Die Anlage im belgischen Vlierzele zeigt die Vorteile der Green Gas-Strategie, die Betriebsdaten kontinuierlich zu sammeln und zu analysieren.. Die ursprüngliche Anlage wurde im Jahr 2001 in Betrieb genommen. Infolge steigender Gasmenge wurde im Februar 2002 ein zweites Modul hinzugefügt, das im Mai 2003 durch eine Einheit mit höherer Leistung ersetzt wurde. Dadurch hat die Energieproduktion der Anlage von 2001 bis 2006 um 81 Prozent zugenommen. 2006 wurden ca. 7,6 Millionen Kilowattstunden erneuerbare Energie erzeugt ? genug, um 1.900 Haushalte zu versorgen. Green Gas betreibt die Gasnutzungsanlagen und ist für die Steuerung des Entgasungssystems verantwortlich.

Aufgrund unserer über 20-jährigen Erfahrung bei der Realisierung von Erneuerbare Energien- Projekte, unserer Kompetenz im Anlagenbetrieb und der Legal Compliance hat uns die belgische Regulierungsbehörde VREG eine Lizenz zur Erzeugung von "groene stromcertificaten" (grünen Stromzertifikaten) erteilt.

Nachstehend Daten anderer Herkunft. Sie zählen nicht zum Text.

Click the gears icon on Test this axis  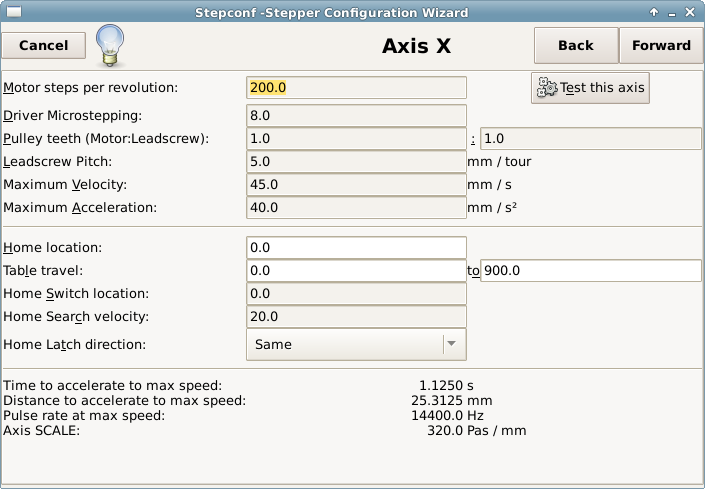point(547,88)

Diese Zertifikate werden an große belgische Energieversorger verkauft, die sie dazu nutzen, ihre Verpflichtungen zum Einsatz eines gewissen Anteiles an erneuerbarer Energie zu erfüllen.

Technische Daten:

  • Standort: Vlierzele, Belgien
  • Brennstoff: Deponiegas
  • Inbetriebnahme: 2001/2003
  • Installierte elektrische Leistung: 1.168 kW
  • Energieproduktion: 7,6 Millionen kWh (2006)
  • Betreiber: Green Gas Germany GmbH
  • Jährliche CO2 Reduktion: ca. 32.000 Tonnen (in 2006).